What are sweet holiday memories made of?
Well, of course sugar, spice, and everything nice - No, wait, that's little girls! But there is a good deal of sugar and spice during this festive time of year, and actually those few extra pounds we all usually feel afterward say that there might be a bit too much of all that. But there are so many delights besides just the gastric ones, and to overlook them would really be to miss the better part of holiday memories.
When I was a child one of the very special parts of the holiday season was at the beginning of December when my mom would bring our holiday books out of storage. We had a full box of Christmas story books that were saved solely for this time of year. My mom, a reading specialist, was always wild about books and read to us regularly. At Christmas this shared time added to the magic of the season.
Several weeks ago my mom brought a book to my daughter Tru that I recognized immediately. It's called The Sweet Smells of Christmas, and is a story about a little bear that anticipates Christmas through the smells around him: an orange, a pine tree, gingerbread, candy canes... All are depicted in good ol' scratch 'n sniff format so the reader can enjoy the smells of Christmas along with the little bear. More than any other time of year, the holidays are indeed a season defined by smells. The profusion of pumpkin pie and evergreen scented candles at stores everywhere is enough to say that these aromas evoke a lot of sentiment.

# Exercises to complete
(a) List the smells through which the little bear anticipates Christmas, as named in the passage on holiday memories.
(b) According to the passage on holiday memories, what was the writer's mom's profession?

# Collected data
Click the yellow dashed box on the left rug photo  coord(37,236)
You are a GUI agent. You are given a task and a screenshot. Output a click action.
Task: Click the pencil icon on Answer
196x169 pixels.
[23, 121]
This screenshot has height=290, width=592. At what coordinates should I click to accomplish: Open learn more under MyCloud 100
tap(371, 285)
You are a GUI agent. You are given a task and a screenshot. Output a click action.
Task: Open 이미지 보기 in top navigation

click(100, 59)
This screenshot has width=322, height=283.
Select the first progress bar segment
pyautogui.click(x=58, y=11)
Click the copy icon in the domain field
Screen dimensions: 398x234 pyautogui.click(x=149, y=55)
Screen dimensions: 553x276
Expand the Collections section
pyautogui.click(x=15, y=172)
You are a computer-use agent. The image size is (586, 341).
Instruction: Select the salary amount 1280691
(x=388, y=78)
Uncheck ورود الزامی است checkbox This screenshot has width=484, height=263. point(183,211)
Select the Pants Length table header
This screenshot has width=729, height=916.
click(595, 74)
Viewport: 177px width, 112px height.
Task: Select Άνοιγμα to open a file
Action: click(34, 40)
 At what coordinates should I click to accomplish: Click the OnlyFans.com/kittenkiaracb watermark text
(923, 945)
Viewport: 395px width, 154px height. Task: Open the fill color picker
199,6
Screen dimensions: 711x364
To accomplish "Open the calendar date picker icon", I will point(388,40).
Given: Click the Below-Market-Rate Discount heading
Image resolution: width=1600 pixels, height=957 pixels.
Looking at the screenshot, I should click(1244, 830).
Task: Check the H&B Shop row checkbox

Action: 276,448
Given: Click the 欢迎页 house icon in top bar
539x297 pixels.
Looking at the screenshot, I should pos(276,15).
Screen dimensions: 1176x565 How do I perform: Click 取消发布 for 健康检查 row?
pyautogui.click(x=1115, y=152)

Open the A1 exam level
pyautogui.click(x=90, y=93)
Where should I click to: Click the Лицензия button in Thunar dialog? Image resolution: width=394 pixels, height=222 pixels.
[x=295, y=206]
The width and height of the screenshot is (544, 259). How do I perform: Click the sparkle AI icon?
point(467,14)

# Answers in order
(a) An orange, a pine tree, gingerbread, candy canes

(b) She was a reading specialist.